» Extrait retenu:
━━━

Mais, je m’arrête une seconde, un instant et je regarde ma banderole pour me poser une seule petite question : à qui il faut dire dégage en Algérie ? Oui, à qui je dois m’adresser précisément pour crier : «dégage » ? Quelle personnalité, groupes de personnes ou institutions dois-je viser ?

À Bouteflika qui m’a écrit un message insultant le 19 mars, le jour de la Victoire de mon propre pays ? Ah celui-là, il a encore le culot de me menacer, m’intimider et m’accuser de «nuire à l’Etat de son pays». Allez, dégage Boutef… Mais, attendez, un homme aussi malade et aussi affaibli peut-il proférer de telles menaces ? Bon, je vais m’en prendre à son frère. Oui, lui, le petit Saïd Bouteflika qui se la joue modeste et inoffensif. Il serait en train de préparer un nouveau parti pour nous la faire à l’envers et prendre le pouvoir. Tata Louisa Hanoune a, d’ailleurs, dit qu’il doit s’exprimer et parler. Allez, le petit Saïd dégage toi-aussi… Le Pouvoir ? Mais, le pouvoir peut-il se résumer à un seul petit homme en Algérie ? Mais non, je ne suis pas idiot ! Tonton Saïd, tout seul, il peut aller se rhabiller. Mon «Dégage» doit avoir plus de sens. Il doit être plus grand, plus significatif, plus puissant. Et la puissance en Algérie, c’est…l’armée. Ah oui,  c’est à l’armée que je dois dire «Dégage». Allez, je me lance contre Ahmed Gaïd Salah pour qu’il m’explique comment on peut devenir un général-major à gros ventre sans faire la moindre guerre. Oups… il va me répondre qu’il a combattu le terrorisme non ? Hey, il ne faut pas se moquer de moi : le terrorisme, c’est moi tout petit qui l’ai combattu en refusant de déserter les bancs de mon école alors que tout brûlait autour de moi.

━━━

» Objectifs:
1. Relevez toutes les personnes désignées par leur nom dans l'extrait sur l'Algérie.
2. Restituez mot pour mot le passage de l'extrait sur l'Algérie qui va de « Mais, je m’arrête » jusqu'à « institutions dois-je viser ? » inclus.

» Données fournies:
━━━

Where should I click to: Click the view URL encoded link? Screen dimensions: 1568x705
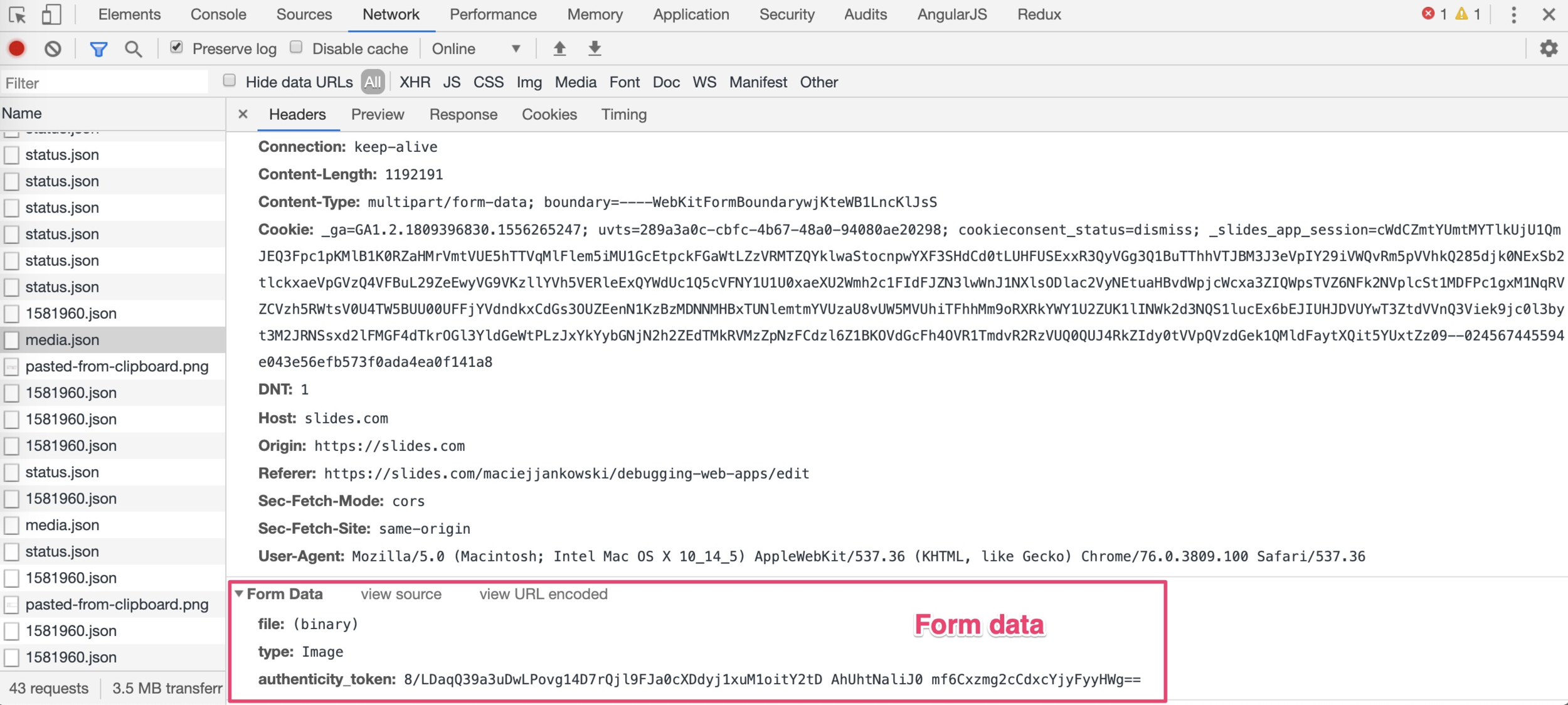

━━━

» Corrigé de l'exercice:
1. Bouteflika ; Saïd Bouteflika ; Louisa Hanoune ; Ahmed Gaïd Salah

2.
Mais, je m’arrête une seconde, un instant et je regarde ma banderole pour me poser une seule petite question : à qui il faut dire dégage en Algérie ? Oui, à qui je dois m’adresser précisément pour crier : «dégage » ? Quelle personnalité, groupes de personnes ou institutions dois-je viser ?